**Stated exercise:** Copy out the records below exactly as they appear, line by line.

**Input for this task:**
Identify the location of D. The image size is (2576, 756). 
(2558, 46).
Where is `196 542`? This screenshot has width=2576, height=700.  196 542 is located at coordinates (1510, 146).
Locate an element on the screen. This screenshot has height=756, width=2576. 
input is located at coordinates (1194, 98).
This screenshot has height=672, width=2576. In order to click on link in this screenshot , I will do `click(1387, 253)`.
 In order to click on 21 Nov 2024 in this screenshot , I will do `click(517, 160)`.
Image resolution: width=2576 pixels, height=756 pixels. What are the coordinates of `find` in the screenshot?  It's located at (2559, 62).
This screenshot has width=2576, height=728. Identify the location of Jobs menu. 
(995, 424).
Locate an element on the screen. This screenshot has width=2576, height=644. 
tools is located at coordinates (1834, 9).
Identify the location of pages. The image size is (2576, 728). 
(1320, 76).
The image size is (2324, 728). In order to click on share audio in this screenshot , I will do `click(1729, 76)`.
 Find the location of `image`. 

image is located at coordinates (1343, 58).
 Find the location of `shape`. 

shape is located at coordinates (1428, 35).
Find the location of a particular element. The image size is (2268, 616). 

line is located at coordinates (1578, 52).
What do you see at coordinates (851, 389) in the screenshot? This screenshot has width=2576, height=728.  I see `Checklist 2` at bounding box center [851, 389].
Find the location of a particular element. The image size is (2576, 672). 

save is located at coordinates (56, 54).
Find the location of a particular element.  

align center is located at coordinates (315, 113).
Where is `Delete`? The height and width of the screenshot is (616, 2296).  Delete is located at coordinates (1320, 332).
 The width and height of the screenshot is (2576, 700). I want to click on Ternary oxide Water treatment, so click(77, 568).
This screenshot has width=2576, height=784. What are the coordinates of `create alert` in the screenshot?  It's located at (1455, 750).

**Solution to this problem:**
Identify the location of D. The image size is (2576, 756). 
(2558, 46).
Where is `196 542`? This screenshot has width=2576, height=700.  196 542 is located at coordinates (1510, 146).
Locate an element on the screen. This screenshot has height=756, width=2576. 
input is located at coordinates (1194, 98).
This screenshot has height=672, width=2576. In order to click on link in this screenshot , I will do `click(1387, 253)`.
 In order to click on 21 Nov 2024 in this screenshot , I will do `click(517, 160)`.
Image resolution: width=2576 pixels, height=756 pixels. What are the coordinates of `find` in the screenshot?  It's located at (2559, 62).
This screenshot has width=2576, height=728. Identify the location of Jobs menu. 
(995, 424).
Locate an element on the screen. This screenshot has width=2576, height=644. 
tools is located at coordinates (1834, 9).
Identify the location of pages. The image size is (2576, 728). 
(1320, 76).
The image size is (2324, 728). In order to click on share audio in this screenshot , I will do `click(1729, 76)`.
 Find the location of `image`. 

image is located at coordinates (1343, 58).
 Find the location of `shape`. 

shape is located at coordinates (1428, 35).
Find the location of a particular element. The image size is (2268, 616). 

line is located at coordinates (1578, 52).
What do you see at coordinates (851, 389) in the screenshot? This screenshot has width=2576, height=728.  I see `Checklist 2` at bounding box center [851, 389].
Find the location of a particular element. The image size is (2576, 672). 

save is located at coordinates (56, 54).
Find the location of a particular element.  

align center is located at coordinates (315, 113).
Where is `Delete`? The height and width of the screenshot is (616, 2296).  Delete is located at coordinates (1320, 332).
 The width and height of the screenshot is (2576, 700). I want to click on Ternary oxide Water treatment, so click(77, 568).
This screenshot has width=2576, height=784. What are the coordinates of `create alert` in the screenshot?  It's located at (1455, 750).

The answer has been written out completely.